• DO ZROBIENIA:
a: Przez jaką stronę zarezerwowano hotel na wyjazd opisany w relacji z Pragi?
b: Przepisz dokładnie fragment relacji z Pragi, zaczynając od słów „Na tegoroczne Walentynki” i kończąc na słowach „w czwórkę ;)”.
c: Napisz dalszy ciąg relacji z Pragi od miejsca, w którym się kończy.
### FRAGMENT STRONY ###
3 dni w Pradze | relacja z wyjazdu + kilka informacji

3 dni w Pradze | relacja z wyjazdu + kilka informacji
Chciałabym się  z Wami podzielić relacją z wyjazdu do Pragi. Być może komuś się post przyda, szczególnie jeśli planuje wyjazd w ten rejon na własną rękę. W moim przypadku mimo tego że jest milion innych postów to ciężko było znaleźć coś co mnie zadowoli, szczególnie jeśli chodzi o aktualne informacje ;)


[Nazwy miejsc i stron są podlinkowane w nazwie]

Zaczynając od początku...
Na tegoroczne Walentynki uciekliśmy do Pragi. I nie był to spontan :) Hotel zarezerwowałam na stronie HRS już w listopadzie, gdyż cena była przyzwoita, a i same urlopy i dogadanie się nie warto zostawiać na ostatnią chwilę, tym bardziej że jechaliśmy w czwórkę ;)
### POZYCJE ###
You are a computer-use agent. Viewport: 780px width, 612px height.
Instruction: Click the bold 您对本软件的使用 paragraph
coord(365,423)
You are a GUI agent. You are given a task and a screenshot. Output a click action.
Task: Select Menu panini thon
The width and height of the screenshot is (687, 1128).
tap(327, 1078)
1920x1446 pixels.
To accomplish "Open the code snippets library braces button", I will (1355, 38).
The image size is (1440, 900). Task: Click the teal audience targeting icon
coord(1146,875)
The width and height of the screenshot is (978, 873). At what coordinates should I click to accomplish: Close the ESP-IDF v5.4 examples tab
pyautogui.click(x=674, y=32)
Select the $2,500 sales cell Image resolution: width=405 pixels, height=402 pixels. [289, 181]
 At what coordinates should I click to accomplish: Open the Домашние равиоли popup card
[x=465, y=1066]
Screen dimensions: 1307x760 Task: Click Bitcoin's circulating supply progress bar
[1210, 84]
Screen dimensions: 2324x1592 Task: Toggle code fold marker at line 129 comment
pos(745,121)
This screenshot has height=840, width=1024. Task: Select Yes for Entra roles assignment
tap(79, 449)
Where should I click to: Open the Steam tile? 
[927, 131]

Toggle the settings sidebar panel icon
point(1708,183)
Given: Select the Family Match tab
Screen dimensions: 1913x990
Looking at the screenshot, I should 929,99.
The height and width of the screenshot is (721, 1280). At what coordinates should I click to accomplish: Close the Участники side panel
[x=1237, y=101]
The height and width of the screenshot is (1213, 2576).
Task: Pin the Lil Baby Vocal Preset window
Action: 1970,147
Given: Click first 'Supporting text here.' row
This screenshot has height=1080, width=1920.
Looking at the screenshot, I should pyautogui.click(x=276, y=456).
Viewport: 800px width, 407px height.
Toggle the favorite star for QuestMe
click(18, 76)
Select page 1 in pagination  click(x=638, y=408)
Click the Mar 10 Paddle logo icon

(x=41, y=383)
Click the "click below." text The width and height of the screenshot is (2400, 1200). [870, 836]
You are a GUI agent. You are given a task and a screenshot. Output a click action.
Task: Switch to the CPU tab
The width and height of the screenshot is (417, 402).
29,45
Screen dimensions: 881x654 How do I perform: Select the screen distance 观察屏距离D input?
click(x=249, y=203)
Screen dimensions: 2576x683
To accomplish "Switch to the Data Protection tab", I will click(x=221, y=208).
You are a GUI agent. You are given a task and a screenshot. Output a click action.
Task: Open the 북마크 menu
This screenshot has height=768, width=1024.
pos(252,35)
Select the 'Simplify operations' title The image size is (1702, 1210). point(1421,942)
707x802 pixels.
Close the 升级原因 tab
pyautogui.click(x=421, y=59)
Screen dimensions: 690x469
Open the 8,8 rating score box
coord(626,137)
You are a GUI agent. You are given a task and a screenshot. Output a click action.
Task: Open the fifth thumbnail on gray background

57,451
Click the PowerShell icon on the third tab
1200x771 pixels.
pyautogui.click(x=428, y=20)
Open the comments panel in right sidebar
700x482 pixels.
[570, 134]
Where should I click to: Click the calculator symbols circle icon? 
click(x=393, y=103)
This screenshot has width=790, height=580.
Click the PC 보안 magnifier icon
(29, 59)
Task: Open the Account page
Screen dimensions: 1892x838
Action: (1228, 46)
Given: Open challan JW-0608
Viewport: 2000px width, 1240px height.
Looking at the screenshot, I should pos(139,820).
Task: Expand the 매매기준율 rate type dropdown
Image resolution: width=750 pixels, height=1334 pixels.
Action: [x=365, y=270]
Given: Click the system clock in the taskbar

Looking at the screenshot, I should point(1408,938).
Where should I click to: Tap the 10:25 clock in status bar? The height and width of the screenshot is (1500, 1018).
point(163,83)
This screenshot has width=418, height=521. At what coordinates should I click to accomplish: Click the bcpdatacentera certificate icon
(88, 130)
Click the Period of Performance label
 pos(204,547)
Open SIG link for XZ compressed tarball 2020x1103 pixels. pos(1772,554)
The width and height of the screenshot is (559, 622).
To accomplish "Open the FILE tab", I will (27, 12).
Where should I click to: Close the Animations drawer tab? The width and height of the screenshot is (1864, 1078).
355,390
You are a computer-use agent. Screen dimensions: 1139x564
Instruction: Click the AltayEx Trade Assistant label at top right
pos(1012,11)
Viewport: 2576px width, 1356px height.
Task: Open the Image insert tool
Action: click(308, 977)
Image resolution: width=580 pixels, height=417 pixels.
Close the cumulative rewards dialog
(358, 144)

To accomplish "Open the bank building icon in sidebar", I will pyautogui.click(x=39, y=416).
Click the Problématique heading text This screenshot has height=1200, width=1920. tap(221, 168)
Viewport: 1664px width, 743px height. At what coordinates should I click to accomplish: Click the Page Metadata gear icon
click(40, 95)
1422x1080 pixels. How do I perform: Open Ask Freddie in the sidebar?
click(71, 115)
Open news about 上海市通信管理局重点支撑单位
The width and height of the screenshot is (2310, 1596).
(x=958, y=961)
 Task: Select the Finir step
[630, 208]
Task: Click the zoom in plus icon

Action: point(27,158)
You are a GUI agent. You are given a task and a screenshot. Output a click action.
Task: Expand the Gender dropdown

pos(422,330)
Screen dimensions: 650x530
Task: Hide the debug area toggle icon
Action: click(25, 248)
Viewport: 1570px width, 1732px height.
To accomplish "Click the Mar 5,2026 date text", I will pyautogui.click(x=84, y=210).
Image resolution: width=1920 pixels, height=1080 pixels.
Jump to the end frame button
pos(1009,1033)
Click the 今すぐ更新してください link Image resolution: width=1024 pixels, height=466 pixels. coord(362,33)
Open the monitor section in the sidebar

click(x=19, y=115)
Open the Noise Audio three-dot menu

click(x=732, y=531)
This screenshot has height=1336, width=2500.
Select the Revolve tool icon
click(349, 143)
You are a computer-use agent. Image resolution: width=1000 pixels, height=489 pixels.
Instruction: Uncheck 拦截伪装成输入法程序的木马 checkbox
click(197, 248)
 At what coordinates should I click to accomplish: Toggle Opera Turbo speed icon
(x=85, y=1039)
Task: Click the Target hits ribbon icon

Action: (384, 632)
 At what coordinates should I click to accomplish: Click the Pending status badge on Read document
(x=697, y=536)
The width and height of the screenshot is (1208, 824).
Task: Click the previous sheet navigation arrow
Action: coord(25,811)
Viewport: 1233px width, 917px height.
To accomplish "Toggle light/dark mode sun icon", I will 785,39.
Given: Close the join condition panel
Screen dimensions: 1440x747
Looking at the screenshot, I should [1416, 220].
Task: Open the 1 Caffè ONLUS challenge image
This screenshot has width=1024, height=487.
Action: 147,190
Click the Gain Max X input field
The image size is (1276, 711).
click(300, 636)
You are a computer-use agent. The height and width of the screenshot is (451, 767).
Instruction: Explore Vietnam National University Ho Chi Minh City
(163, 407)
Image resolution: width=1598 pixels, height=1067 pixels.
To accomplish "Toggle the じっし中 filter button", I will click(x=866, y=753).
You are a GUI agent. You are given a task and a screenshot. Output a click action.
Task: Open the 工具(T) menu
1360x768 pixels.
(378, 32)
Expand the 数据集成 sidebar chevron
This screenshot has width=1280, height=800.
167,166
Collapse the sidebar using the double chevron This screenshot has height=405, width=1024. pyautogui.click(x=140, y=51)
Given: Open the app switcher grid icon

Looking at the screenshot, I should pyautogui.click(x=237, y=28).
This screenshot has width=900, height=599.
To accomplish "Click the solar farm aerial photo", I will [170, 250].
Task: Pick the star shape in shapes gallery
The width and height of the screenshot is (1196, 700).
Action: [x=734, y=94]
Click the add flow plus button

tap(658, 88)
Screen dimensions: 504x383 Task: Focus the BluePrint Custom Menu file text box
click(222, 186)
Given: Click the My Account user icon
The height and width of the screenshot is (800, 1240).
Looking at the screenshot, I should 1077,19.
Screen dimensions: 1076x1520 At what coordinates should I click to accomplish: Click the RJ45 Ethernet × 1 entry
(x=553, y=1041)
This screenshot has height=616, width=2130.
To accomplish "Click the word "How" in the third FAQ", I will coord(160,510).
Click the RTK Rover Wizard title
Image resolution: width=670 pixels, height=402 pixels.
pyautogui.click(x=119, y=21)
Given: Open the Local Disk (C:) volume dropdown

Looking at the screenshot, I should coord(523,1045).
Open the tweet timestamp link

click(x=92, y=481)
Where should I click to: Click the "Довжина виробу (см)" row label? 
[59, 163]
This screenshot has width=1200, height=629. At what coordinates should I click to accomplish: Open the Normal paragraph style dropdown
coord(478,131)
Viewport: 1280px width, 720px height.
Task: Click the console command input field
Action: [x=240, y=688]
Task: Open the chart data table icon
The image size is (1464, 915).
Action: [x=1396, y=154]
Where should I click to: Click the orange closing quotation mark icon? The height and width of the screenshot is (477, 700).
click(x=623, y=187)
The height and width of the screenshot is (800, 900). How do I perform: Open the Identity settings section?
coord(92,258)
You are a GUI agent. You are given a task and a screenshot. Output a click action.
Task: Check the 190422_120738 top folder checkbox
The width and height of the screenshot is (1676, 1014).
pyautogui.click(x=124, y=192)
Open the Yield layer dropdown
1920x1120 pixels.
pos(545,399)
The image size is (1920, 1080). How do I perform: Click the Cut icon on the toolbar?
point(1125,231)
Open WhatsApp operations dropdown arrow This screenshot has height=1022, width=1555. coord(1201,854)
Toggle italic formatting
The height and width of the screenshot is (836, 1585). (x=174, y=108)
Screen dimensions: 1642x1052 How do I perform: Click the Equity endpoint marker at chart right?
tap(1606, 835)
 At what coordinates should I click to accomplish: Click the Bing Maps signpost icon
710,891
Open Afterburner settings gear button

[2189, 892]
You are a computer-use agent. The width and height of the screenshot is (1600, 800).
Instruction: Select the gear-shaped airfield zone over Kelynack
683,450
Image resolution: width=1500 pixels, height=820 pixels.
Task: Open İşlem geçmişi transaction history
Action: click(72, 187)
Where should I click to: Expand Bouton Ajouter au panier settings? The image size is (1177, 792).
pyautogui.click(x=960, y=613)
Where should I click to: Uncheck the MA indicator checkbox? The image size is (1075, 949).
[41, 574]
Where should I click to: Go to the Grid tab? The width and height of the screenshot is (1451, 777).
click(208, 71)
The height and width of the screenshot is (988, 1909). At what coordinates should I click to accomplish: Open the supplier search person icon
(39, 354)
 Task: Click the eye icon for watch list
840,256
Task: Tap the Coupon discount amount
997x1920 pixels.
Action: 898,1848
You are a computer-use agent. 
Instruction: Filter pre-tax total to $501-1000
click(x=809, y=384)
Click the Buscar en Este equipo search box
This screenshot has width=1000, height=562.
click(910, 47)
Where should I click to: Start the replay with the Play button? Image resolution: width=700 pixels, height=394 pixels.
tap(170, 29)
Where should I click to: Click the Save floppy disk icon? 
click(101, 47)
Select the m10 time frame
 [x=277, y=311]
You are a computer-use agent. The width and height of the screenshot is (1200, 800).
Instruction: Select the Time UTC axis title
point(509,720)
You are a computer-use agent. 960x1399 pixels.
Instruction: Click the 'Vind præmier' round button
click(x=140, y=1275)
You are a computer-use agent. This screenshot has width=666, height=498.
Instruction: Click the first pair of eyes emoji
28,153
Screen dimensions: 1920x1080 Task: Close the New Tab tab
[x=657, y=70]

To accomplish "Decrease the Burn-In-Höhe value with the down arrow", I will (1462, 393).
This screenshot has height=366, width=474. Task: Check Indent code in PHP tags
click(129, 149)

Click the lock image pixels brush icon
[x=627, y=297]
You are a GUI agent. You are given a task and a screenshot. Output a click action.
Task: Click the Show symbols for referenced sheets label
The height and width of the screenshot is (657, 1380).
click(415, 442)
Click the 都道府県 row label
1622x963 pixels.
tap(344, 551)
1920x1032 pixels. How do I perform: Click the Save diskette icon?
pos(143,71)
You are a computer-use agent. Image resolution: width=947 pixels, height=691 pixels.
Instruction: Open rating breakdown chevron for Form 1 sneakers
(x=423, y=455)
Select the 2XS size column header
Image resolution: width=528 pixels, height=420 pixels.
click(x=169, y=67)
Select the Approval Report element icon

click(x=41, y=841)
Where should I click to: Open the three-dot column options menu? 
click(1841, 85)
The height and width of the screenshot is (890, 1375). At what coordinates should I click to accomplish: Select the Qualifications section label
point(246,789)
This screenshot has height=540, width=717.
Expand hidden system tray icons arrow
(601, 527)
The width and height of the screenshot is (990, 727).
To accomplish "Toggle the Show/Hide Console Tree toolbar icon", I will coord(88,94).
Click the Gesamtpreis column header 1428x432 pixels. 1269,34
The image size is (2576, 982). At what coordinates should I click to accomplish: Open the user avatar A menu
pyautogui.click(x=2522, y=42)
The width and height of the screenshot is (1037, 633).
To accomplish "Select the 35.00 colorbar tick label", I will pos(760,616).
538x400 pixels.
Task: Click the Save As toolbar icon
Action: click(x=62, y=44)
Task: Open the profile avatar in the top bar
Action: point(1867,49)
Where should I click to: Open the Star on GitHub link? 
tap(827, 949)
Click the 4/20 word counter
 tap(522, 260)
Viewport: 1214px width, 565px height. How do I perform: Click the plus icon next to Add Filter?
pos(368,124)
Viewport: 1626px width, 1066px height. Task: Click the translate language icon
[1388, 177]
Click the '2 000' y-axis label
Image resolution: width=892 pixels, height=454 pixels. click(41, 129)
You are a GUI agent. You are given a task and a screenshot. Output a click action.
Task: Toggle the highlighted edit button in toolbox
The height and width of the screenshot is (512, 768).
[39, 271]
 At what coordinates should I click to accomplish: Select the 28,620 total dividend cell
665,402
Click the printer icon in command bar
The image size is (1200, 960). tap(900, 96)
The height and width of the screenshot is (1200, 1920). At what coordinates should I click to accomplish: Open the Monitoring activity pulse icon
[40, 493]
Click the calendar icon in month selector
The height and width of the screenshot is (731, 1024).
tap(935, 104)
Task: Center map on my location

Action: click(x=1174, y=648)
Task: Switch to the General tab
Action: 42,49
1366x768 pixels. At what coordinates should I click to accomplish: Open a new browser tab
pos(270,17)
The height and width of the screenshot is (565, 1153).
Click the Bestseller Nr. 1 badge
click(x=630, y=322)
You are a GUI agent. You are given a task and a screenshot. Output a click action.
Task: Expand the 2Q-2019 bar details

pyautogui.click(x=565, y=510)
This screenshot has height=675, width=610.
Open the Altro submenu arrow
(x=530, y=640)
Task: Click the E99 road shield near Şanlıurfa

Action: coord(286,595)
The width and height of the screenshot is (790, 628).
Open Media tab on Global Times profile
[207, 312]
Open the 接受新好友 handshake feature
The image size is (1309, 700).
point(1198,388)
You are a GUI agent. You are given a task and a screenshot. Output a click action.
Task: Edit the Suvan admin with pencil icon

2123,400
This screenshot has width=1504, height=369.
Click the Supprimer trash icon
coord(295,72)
###
• ODPOWIEDZI:
a: Przez stronę HRS.

b:
Na tegoroczne Walentynki uciekliśmy do Pragi. I nie był to spontan :) Hotel zarezerwowałam na stronie HRS już w listopadzie, gdyż cena była przyzwoita, a i same urlopy i dogadanie się nie warto zostawiać na ostatnią chwilę, tym bardziej że jechaliśmy w czwórkę ;)

c:
DOJAZD

Dojazd wybraliśmy autem. Raz że szybciej a dwa że u nas jest dość kiepska komunikacja z większymi miastami typu Praga i wybierając PolskiegoBusa/Flixbusa i podobne wyszłoby nam nawet drożej, bo musielibyśmy dojechać do Poznania lub Wrocławia- a jak pisałam to bez sensu przy czterech osobach :)



HOTEL

Na stronie HRS deals była dostępna oferta w hotelu znajdującym się w bardzo bliskim sąsiedztwie Zamku, był to Jeleni Dvur. W cenę mieliśmy wliczone śniadanie w formie bufetu oraz parking:) Pokoje były dwuosobowe z jednym łóżkiem podwójnym. Do wyboru były 2 rodzaje pokoi, ja wybrałam wersję Standard bez widoku na zamek, ale za dodatkową dopłatą możliwa była rezerwacja w pokoju właśnie z takim widokiem. Dla mnie to było bez znaczenia, bo z hotelu korzystaliśmy do spania i do zjedzenia śniadania i nie było większej potrzeby na wydawanie pieniędzy na pokój z lepszym widokiem :)
1.2.3. Pokój w środku
4. Widok z okien

Sam pokój był urządzony bez szału, ale poprawnie. U nas trochę śmierdziała wykładziną i spaliśmy przy uchylonym oknie. Na wyposażeniu mieliśmy oprócz łóżka dużą szafę, sejf, 2 krzesła, stoliki nocne oraz biurko na którym stał mini bar- oczywiście za dodatkową opłatą można było coś sobie z niego wybrać ;)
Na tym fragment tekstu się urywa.